Friday, July 27, 2018

Drone Footage From Greece Shows Deadliest Fires In Decades



Drone Footage Shows Greek Hellscape After Deadliest Forest Fire In Decades



Drone footage from Greece's deadliest forest fire in decades reveals a ravaged hellscape of partially standing structures and incinerated foliage.

The fire broke out Monday northeast of Athens in the seaside Rafina region, racing through the area fueled by gale-force winds and leaving 82 dead with most burned beyond recognition, as crews searched for more victims. 

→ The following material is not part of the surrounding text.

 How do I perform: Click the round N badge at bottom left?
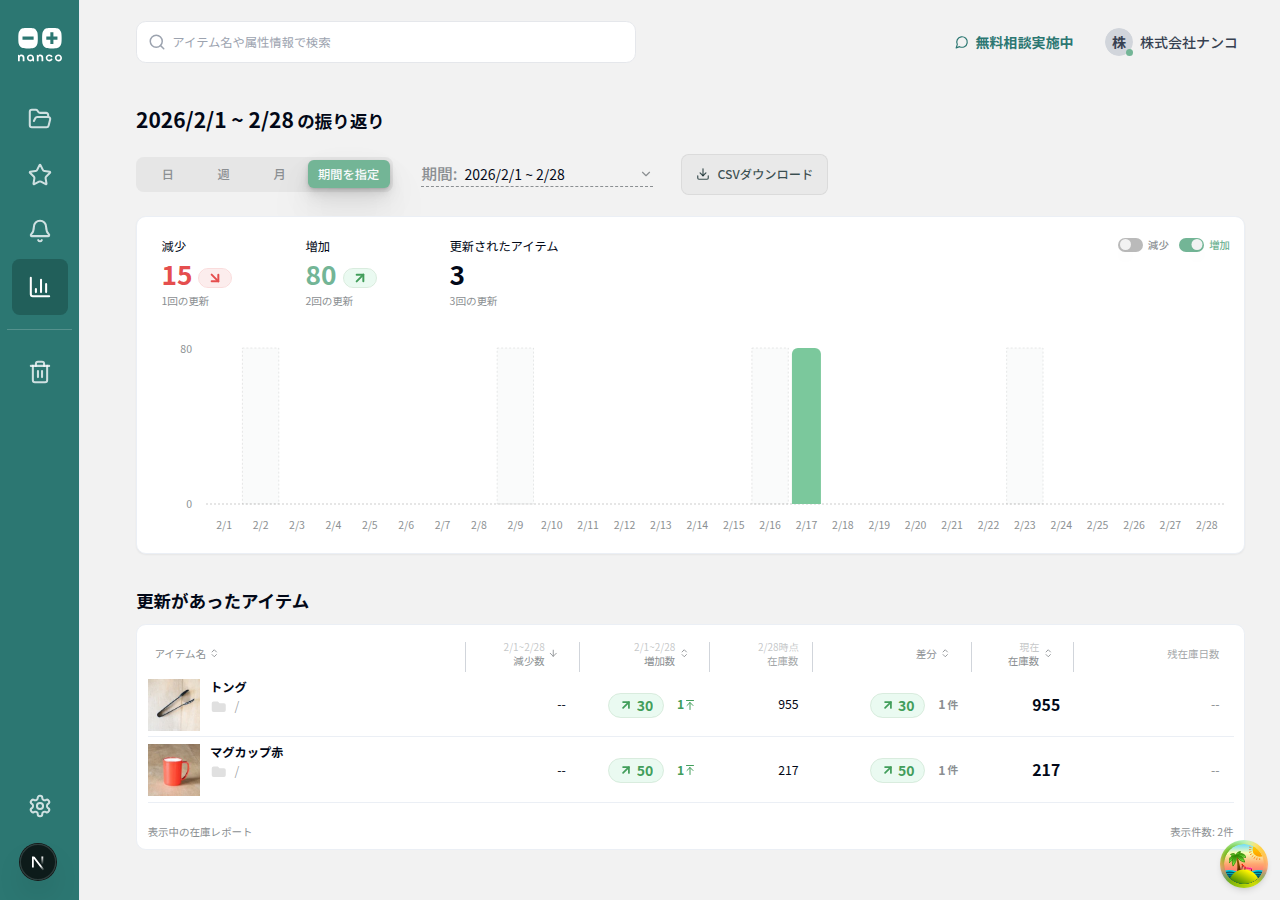[38, 862]
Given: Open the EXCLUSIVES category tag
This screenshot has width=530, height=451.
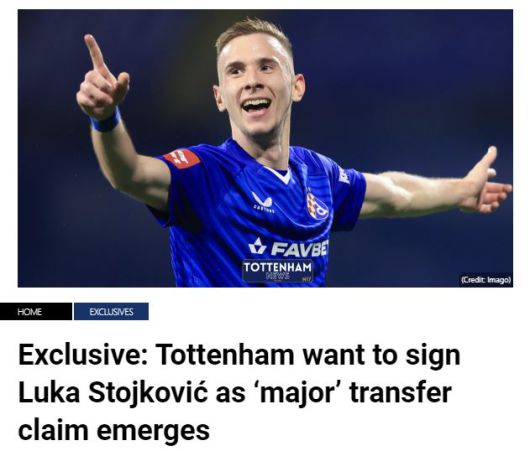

Spokeswoman Stavroula Malliri said the search for further potential victims continued, So far, she said homes in the area that had not been destroyed and were shut had not been entered by rescue crews, but that the search would not end until every building in the area had been thoroughly investigated.
Apart from the house-to-house searches in the burnt areas, coast guard and volunteer divers were also searching the waters off the coast of the worst affected areas and a nearby deserted island. -CBS




Dozens spent hours at sea before being picked up by coast guard vessels, fishing boats and a passing ferry. Several of the dead were people who drowned.
The worse affected area was the seaside community of Mati, where the majority of victims were found, including 26 people found huddled together, many embracing.
Most of the bodies have been burnt beyond recognition, meaning identification was possible only through DNA and dental records. -CBS



Maria Saridou and her son went to a morgue in the Greek capital to provide DNA samples as they searched for Saridou's 55-year-old missing sister, Eleni, who had gone swimming with a friend in Mati. 




Hundreds of homes were also burnt or destroyed in the inferno, which ripped through the coastal area so fast it took many by surprise as the narrow streets in Mati quickly became clogged with parked and abandoned cars as people ran for their lives. As a result, escape routes were blocked and firefighters had trouble accessing key areas. 

Some of the dead are believed to have tried to make it to the shore through narrow pathways, but lost their way in the thick smoke or had their paths blocked by the swift-moving blaze. Even those on beaches were not safe, as flames burned trees and vegetation at the water's edge, while flaming pine cones rained downward, survivors have said. -CBS
Firefighting efforts from the air and sea were also hampered by gale-force winds and rough seas, as well as multiple fires which broke out at the same time.